The project, which will run through midnight on Monday, features a variety of locally produced and previously aired CCTV programs, from history to magic acts.
But the highlight for many of CCTV's volunteers will be when the program goes live for the first time at 11 a.m. on Saturday.
"This is going to open whole new doors for us," said interim director Tom Crowl. "Now we're going to be able to have call-in programs and live events at the studio. It's a whole new area for our community television."
The studio will then broadcast live again during an open house at 3 that afternoon. Citizens can come down, operate the cameras, watch the volunteer producers roll the tapes over the air and ask questions.
"The first one, from 11 to noon, will be sort of 'Hi, come down and visit us,' " Mr. Crowl said. "Then, anyone who's here during the open house is welcome to go live with us."
Also, many producers will be running their own films, so viewers can call the station with comments as they watch the program.
"We are encouraging the public to call in and say, 'Hey, I really liked that' or 'That was awful,' " Mr.
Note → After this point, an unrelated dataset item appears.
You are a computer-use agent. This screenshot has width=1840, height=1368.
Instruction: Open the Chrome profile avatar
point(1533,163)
Crowl said, adding that often the producers are not in the studio to receive phone calls. "There's a good possibility that the producer will be in the station while the show is on the air. It's always nice to get feedback."
In fact, the third-anniversary celebration, as initially conceived by former CCTV coordinator Paul LeValley, was to be an around-the-clock telethon. But after Mr. LeValley left in June to take a job with Arlington (Va.) Community Television, the project was put on hold, Mr. Crowl said.
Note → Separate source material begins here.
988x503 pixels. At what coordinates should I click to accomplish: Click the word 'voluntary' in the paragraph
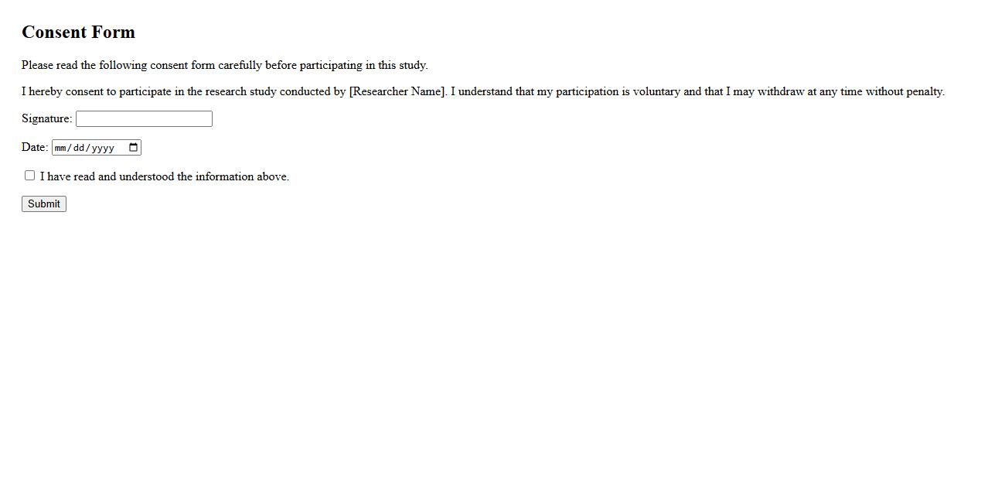656,91
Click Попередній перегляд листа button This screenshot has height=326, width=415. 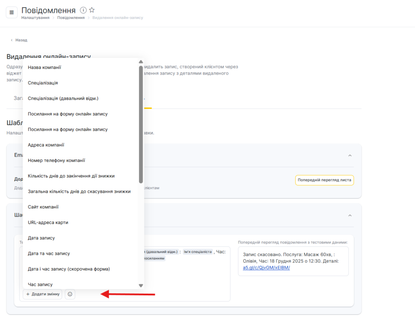[x=324, y=180]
"We still had the time frame blocked out," he said. "So, I thought of having a marathon and Estelle Sanzenbacher, our program assistant, thought of the 55 hours since we're Channel 55 on Prestige Cablevision."
Volunteer producers rating their own shows selected programming as they suggested when they should be aired. About 51 of the 150 CCTV volunteers offered their shows for the program.
"One man wanted his pieces shown between midnight and 2 in the morning, so we granted that request," Mr. Crowl said. "We tried to fit them in where they could be."
However, since many of the shows are of odd time lengths ranging from five to 65 minutes, Mr. Crowl and Ms. Sanzenbacher had difficulty fitting them into regular time slots.
"Because we're a community access channel, we don't have to conform to the regular FCC time frame regulations," said Mr. Crowl. "But we wanted a fairly even schedule so people didn't have to tune it at 11:12 or something to watch a program."
So, for example, the duo tried to pair a 22-minute program with a five-minute short and throw in some public service announcements to fill a half-hour slot.
"It took us from 4 in the afternoon to 10 that evening to get the 55 hours scheduled," Mr. Crowl said. "It was not an easy job."
Yet regardless of the difficulty, it was a labor of love.
"When you become part of Channel 55, it's like a big family," said Mr. Crowl. "There's a lot of cooperation, which is unusual for an organization of volunteers this size.
"You would expect someone to have an ego importance problem, but nobody does."